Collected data

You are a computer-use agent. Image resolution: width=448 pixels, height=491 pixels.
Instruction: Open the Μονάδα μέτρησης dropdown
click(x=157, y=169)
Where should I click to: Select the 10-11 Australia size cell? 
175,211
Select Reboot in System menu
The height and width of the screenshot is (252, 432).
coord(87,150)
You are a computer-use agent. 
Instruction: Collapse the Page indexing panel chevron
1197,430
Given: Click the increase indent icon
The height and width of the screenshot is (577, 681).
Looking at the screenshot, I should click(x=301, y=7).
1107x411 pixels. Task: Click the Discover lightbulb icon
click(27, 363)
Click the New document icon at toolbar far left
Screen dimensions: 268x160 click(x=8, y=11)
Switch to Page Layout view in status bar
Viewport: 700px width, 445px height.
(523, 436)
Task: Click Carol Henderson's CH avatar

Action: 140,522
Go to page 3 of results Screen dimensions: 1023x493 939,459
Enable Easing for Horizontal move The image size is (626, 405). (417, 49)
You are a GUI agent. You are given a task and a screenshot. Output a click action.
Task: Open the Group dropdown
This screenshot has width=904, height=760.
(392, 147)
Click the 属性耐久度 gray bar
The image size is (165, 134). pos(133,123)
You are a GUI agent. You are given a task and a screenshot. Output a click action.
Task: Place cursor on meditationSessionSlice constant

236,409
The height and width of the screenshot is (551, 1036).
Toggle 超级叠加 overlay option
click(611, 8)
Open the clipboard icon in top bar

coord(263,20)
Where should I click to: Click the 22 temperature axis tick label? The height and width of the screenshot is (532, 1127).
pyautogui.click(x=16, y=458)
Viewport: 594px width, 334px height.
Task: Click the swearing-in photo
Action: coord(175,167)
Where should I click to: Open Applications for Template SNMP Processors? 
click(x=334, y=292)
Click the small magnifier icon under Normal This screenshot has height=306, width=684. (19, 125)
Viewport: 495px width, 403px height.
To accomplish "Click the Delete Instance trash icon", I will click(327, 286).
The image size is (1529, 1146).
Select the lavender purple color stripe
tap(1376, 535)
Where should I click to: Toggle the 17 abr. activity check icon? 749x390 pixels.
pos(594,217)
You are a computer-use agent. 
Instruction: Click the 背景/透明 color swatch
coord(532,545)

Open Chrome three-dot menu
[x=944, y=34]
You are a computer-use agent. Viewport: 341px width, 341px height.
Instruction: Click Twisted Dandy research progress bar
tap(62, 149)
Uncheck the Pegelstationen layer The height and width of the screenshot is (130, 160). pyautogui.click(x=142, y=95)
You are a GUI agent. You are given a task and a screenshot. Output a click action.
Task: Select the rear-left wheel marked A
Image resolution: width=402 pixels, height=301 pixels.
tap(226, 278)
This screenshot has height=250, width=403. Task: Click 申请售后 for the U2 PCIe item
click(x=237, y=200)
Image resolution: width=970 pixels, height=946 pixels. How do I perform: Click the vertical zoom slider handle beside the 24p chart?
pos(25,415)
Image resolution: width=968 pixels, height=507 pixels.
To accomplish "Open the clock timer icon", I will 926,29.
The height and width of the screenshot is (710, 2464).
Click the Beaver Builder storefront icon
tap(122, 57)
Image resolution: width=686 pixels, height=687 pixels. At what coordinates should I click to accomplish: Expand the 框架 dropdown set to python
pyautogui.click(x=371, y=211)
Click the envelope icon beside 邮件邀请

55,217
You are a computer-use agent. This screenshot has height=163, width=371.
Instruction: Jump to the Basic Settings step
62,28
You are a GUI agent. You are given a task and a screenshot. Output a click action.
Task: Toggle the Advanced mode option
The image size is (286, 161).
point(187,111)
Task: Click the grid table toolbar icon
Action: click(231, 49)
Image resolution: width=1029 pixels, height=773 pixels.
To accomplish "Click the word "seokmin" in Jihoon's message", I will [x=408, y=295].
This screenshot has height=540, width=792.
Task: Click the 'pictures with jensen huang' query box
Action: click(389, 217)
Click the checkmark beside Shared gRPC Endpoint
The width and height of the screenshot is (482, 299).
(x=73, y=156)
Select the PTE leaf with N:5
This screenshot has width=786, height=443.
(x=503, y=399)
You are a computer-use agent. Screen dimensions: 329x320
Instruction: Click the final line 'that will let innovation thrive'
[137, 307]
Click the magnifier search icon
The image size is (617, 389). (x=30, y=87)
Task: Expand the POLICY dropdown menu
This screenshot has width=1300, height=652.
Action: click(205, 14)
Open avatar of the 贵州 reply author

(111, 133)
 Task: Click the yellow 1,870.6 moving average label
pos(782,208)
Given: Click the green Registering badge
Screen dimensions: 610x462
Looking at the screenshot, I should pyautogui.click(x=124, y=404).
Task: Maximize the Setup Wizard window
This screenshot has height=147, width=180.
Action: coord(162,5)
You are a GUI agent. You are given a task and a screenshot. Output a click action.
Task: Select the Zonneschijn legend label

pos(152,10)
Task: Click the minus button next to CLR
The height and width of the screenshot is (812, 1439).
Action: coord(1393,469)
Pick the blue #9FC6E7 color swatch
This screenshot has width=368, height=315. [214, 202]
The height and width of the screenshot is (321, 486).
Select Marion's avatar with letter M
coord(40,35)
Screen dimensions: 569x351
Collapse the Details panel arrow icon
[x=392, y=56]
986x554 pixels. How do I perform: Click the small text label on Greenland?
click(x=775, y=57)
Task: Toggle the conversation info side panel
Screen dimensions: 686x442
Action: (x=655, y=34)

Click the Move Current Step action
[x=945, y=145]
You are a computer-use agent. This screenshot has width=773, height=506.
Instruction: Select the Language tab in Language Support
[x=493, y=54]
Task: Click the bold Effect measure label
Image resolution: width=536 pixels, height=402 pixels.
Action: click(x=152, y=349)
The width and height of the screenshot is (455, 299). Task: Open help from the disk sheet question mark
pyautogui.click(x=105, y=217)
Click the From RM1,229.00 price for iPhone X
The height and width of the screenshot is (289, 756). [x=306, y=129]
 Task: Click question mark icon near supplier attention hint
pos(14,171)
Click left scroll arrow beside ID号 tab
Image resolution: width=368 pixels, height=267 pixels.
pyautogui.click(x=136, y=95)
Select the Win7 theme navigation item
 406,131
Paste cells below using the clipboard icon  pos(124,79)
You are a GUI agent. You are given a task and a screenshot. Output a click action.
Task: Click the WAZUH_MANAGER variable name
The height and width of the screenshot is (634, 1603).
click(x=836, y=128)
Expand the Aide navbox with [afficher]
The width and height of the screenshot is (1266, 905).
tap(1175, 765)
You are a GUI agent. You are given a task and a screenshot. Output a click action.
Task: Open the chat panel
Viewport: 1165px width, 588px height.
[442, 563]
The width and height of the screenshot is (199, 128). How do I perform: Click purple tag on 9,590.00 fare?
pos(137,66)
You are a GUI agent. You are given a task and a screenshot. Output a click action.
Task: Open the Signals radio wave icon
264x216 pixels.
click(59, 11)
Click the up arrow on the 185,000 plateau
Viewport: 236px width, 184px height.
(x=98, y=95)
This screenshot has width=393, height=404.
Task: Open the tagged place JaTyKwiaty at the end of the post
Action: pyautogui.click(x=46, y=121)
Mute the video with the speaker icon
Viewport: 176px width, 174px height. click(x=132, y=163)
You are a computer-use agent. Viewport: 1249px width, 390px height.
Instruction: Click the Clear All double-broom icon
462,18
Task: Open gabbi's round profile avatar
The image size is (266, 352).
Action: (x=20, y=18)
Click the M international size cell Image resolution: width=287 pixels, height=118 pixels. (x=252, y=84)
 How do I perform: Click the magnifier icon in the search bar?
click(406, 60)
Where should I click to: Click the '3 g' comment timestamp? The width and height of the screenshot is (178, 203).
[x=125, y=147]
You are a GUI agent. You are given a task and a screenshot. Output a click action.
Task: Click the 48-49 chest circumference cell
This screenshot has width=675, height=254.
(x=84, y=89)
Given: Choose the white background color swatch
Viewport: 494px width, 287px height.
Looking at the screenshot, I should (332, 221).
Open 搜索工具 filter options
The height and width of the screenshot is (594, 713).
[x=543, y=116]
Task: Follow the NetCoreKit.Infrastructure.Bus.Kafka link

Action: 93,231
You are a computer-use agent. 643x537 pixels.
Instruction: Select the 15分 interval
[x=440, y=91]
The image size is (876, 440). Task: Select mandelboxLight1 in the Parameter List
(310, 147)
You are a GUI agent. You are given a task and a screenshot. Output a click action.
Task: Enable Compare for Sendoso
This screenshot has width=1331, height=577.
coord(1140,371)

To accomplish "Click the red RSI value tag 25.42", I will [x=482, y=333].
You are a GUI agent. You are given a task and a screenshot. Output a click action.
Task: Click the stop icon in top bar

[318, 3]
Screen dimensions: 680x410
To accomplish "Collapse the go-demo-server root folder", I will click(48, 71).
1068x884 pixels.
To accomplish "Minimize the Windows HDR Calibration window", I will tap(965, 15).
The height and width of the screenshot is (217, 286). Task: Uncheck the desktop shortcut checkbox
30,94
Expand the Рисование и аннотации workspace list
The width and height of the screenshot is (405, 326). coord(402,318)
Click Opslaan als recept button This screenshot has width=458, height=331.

» **TASK ITEM**:
What this exercise asks for is every line of the data above with the word "Enable".

» **SOLUTION**:
Enable Easing for Horizontal move The image size is (626, 405). (417, 49)
Task: Enable Compare for Sendoso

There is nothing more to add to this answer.